● What to produce
Retype every entry word for word. Omit the pictures.

● Data excerpts
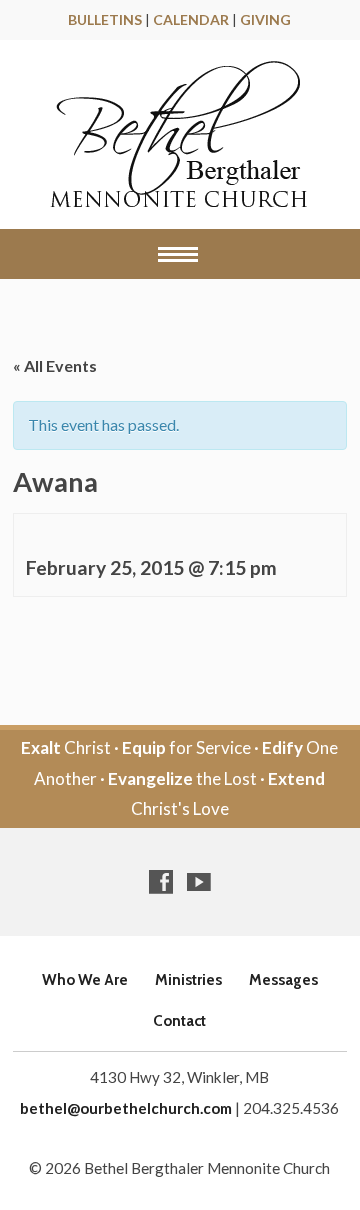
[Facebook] (161, 881)
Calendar (191, 19)
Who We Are (85, 979)
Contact (179, 1020)
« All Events (55, 365)
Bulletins (105, 19)
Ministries (188, 979)
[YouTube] (199, 881)
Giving (265, 19)
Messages (283, 979)
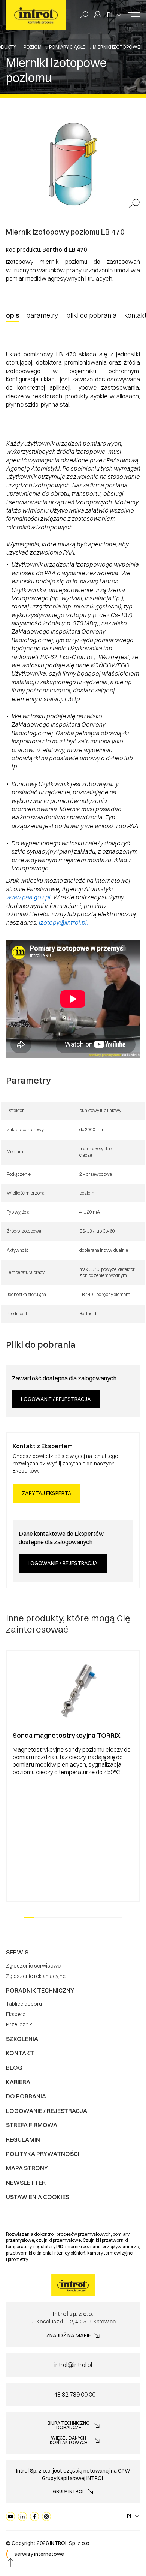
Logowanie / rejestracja (56, 1399)
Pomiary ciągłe (67, 47)
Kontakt (20, 2053)
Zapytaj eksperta (47, 1493)
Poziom (33, 47)
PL (111, 14)
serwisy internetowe (39, 2554)
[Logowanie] (97, 15)
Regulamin (23, 2139)
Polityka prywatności (42, 2153)
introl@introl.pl (73, 2364)
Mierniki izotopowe (116, 47)
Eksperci (16, 2014)
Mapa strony (27, 2168)
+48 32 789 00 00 (73, 2394)
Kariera (18, 2082)
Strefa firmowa (31, 2125)
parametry (42, 315)
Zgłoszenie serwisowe (33, 1965)
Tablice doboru (24, 2003)
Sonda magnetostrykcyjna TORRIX (67, 1735)
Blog (14, 2067)
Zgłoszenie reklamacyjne (36, 1976)
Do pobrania (26, 2096)
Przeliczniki (19, 2024)
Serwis (17, 1952)
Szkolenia (22, 2038)
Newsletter (26, 2182)
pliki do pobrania (91, 315)
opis (12, 315)
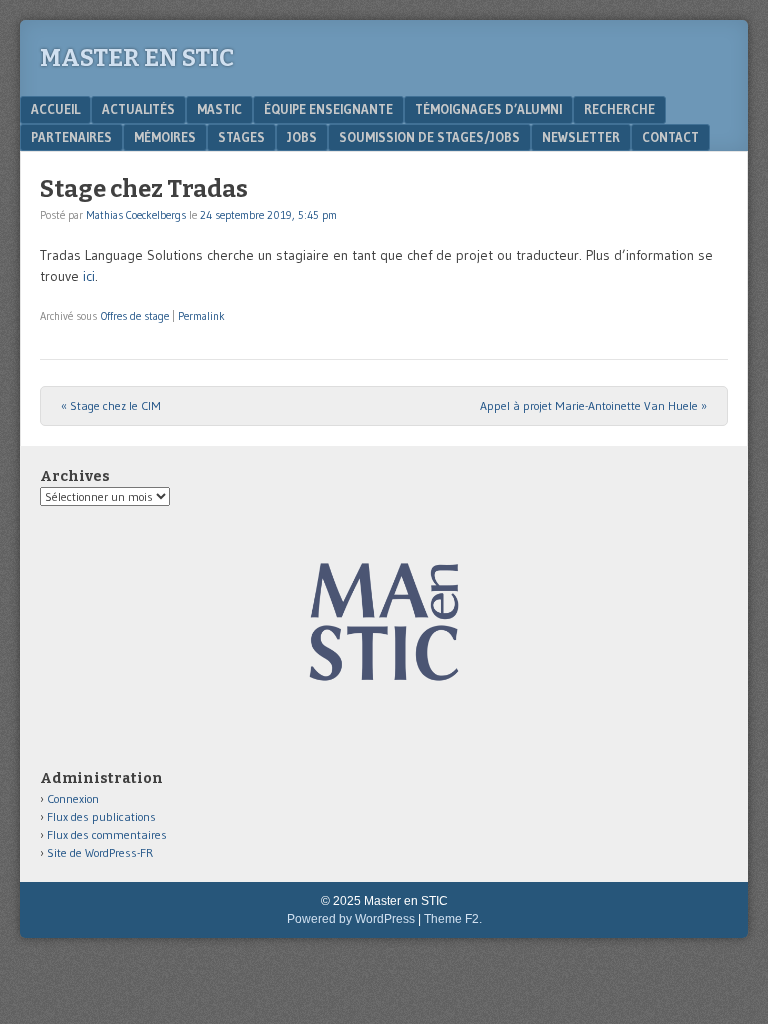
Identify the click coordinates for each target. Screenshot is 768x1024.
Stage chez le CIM (111, 405)
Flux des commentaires (107, 834)
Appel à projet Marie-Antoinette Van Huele (593, 405)
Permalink (201, 316)
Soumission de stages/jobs (429, 137)
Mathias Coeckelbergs (136, 215)
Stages (241, 137)
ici (89, 276)
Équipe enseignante (328, 109)
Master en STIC (137, 58)
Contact (670, 137)
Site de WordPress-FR (100, 852)
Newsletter (581, 137)
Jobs (302, 137)
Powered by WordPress (351, 919)
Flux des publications (101, 816)
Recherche (619, 109)
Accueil (55, 109)
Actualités (138, 109)
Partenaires (71, 137)
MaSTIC (219, 109)
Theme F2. (453, 919)
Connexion (73, 798)
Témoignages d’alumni (488, 109)
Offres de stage (135, 316)
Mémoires (165, 137)
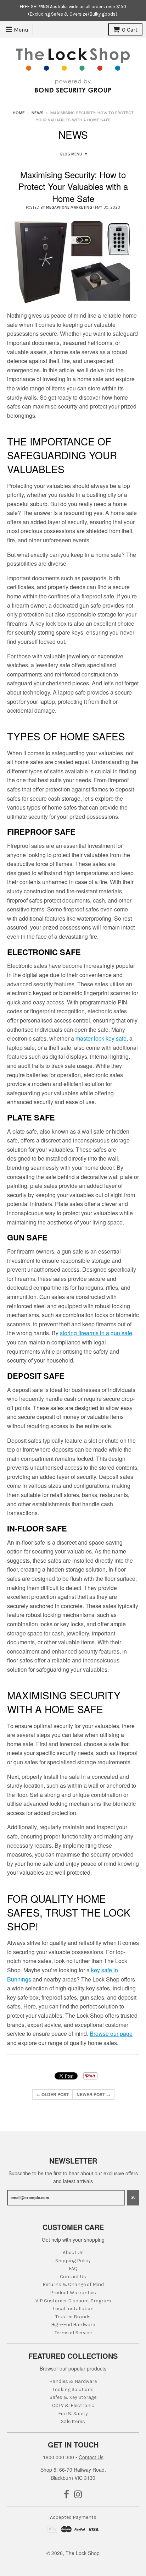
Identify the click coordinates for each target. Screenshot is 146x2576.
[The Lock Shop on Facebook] (66, 2494)
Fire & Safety (73, 2414)
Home (19, 112)
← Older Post (52, 2094)
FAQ (73, 2268)
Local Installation (73, 2309)
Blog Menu (71, 154)
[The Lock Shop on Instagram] (78, 2494)
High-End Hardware (73, 2325)
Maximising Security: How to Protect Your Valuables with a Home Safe (73, 186)
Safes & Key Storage (73, 2397)
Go (133, 2197)
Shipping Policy (73, 2261)
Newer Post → (93, 2094)
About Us (73, 2252)
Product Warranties (73, 2293)
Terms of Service (73, 2333)
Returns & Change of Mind (73, 2284)
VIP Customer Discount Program (73, 2301)
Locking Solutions (73, 2389)
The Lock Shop (83, 2552)
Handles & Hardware (73, 2381)
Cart (129, 29)
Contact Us (73, 2277)
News (38, 112)
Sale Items (73, 2421)
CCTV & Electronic (73, 2405)
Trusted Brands (73, 2317)
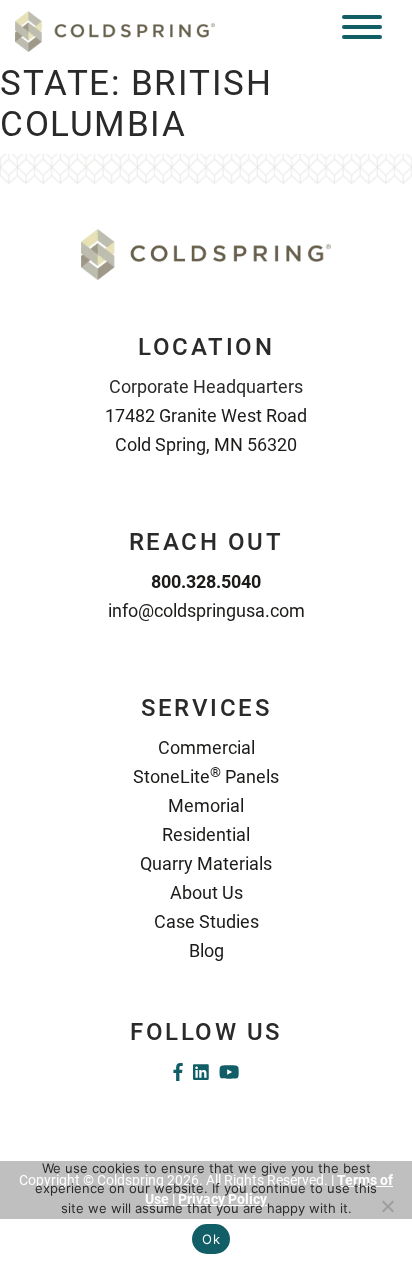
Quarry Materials (206, 863)
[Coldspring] (115, 30)
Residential (206, 834)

● Worked solution
[Facebook] (161, 881)
Calendar (191, 19)
Who We Are (85, 979)
Contact (179, 1020)
« All Events (55, 365)
Bulletins (105, 19)
Ministries (188, 979)
[YouTube] (199, 881)
Giving (265, 19)
Messages (283, 979)
Logowanie / rejestracja (56, 1399)
Pomiary ciągłe (67, 47)
Kontakt (20, 2053)
Zapytaj eksperta (47, 1493)
Poziom (33, 47)
PL (111, 14)
serwisy internetowe (39, 2554)
[Logowanie] (97, 15)
Regulamin (23, 2139)
Polityka prywatności (42, 2153)
introl@introl.pl (73, 2364)
Mierniki izotopowe (116, 47)
Eksperci (16, 2014)
Mapa strony (27, 2168)
+48 32 789 00 00 (73, 2394)
Kariera (18, 2082)
Strefa firmowa (31, 2125)
parametry (42, 315)
Zgłoszenie serwisowe (33, 1965)
Tablice doboru (24, 2003)
Sonda magnetostrykcyjna TORRIX (67, 1735)
Blog (14, 2067)
Zgłoszenie reklamacyjne (36, 1976)
Do pobrania (26, 2096)
Przeliczniki (19, 2024)
Serwis (17, 1952)
Szkolenia (22, 2038)
Newsletter (26, 2182)
pliki do pobrania (91, 315)
opis (12, 315)
Identify the click coordinates for each target. Screenshot is 768x1024.
Stage chez le CIM (111, 405)
Flux des commentaires (107, 834)
Appel à projet Marie-Antoinette Van Huele (593, 405)
Permalink (201, 316)
Soumission de stages/jobs (429, 137)
Mathias Coeckelbergs (136, 215)
Stages (241, 137)
ici (89, 276)
Équipe enseignante (328, 109)
Master en STIC (137, 58)
Contact (670, 137)
Site de WordPress-FR (100, 852)
Newsletter (581, 137)
Jobs (302, 137)
Powered by WordPress (351, 919)
Flux des publications (101, 816)
Recherche (619, 109)
Accueil (55, 109)
Actualités (138, 109)
Partenaires (71, 137)
MaSTIC (219, 109)
Theme F2. (453, 919)
Connexion (73, 798)
Témoignages d’alumni (488, 109)
Offres de stage (135, 316)
Mémoires (165, 137)
Identify the click coordinates for each target. Screenshot is 146x2576.
[The Lock Shop on Facebook] (66, 2494)
Fire & Safety (73, 2414)
Home (19, 112)
← Older Post (52, 2094)
FAQ (73, 2268)
Local Installation (73, 2309)
Blog Menu (71, 154)
[The Lock Shop on Instagram] (78, 2494)
High-End Hardware (73, 2325)
Maximising Security: How to Protect Your Valuables with a Home Safe (73, 186)
Safes & Key Storage (73, 2397)
Go (133, 2197)
Shipping Policy (73, 2261)
Newer Post → (93, 2094)
About Us (73, 2252)
Product Warranties (73, 2293)
Terms of Service (73, 2333)
Returns & Change of Mind (73, 2284)
VIP Customer Discount Program (73, 2301)
Locking Solutions (73, 2389)
The Lock Shop (83, 2552)
Handles & Hardware (73, 2381)
Cart (129, 29)
Contact Us (73, 2277)
News (38, 112)
Sale Items (73, 2421)
CCTV & Electronic (73, 2405)
Trusted Brands (73, 2317)
Quarry Materials (206, 863)
[Coldspring] (115, 30)
Residential (206, 834)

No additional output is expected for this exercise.